** DATA SHOWN follows **
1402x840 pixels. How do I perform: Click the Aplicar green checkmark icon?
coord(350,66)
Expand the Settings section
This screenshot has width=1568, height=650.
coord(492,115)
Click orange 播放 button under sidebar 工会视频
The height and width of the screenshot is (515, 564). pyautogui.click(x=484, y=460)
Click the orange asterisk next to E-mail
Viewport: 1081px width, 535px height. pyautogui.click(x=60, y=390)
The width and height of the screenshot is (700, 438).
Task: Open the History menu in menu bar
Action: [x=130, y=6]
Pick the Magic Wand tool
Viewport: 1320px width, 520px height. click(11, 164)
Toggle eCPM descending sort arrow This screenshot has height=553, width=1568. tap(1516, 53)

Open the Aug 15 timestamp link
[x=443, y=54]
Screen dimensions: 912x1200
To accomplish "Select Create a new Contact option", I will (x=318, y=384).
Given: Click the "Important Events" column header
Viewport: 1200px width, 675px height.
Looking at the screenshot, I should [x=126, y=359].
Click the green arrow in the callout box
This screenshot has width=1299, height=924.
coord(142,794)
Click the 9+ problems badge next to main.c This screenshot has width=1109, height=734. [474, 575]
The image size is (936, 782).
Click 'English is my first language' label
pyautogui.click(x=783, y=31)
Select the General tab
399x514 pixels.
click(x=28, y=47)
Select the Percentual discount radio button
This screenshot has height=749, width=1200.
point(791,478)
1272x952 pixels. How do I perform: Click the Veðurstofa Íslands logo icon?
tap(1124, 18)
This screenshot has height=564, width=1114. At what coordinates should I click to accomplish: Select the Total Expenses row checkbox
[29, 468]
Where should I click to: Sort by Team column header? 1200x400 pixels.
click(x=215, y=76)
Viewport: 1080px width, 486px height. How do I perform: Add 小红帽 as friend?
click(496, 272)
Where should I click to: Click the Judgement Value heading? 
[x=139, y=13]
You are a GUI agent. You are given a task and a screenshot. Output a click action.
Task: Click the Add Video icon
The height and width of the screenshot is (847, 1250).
** End of DATA SHOWN **
In the listing above, find the line with "Click the orange asterisk next to E-mail" and the line with "The image size is (936, 782).", then print exactly those two lines and every line between them, and nothing more.

Click the orange asterisk next to E-mail
Viewport: 1081px width, 535px height. pyautogui.click(x=60, y=390)
The width and height of the screenshot is (700, 438).
Task: Open the History menu in menu bar
Action: [x=130, y=6]
Pick the Magic Wand tool
Viewport: 1320px width, 520px height. click(11, 164)
Toggle eCPM descending sort arrow This screenshot has height=553, width=1568. tap(1516, 53)

Open the Aug 15 timestamp link
[x=443, y=54]
Screen dimensions: 912x1200
To accomplish "Select Create a new Contact option", I will (x=318, y=384).
Given: Click the "Important Events" column header
Viewport: 1200px width, 675px height.
Looking at the screenshot, I should [x=126, y=359].
Click the green arrow in the callout box
This screenshot has width=1299, height=924.
coord(142,794)
Click the 9+ problems badge next to main.c This screenshot has width=1109, height=734. [474, 575]
The image size is (936, 782).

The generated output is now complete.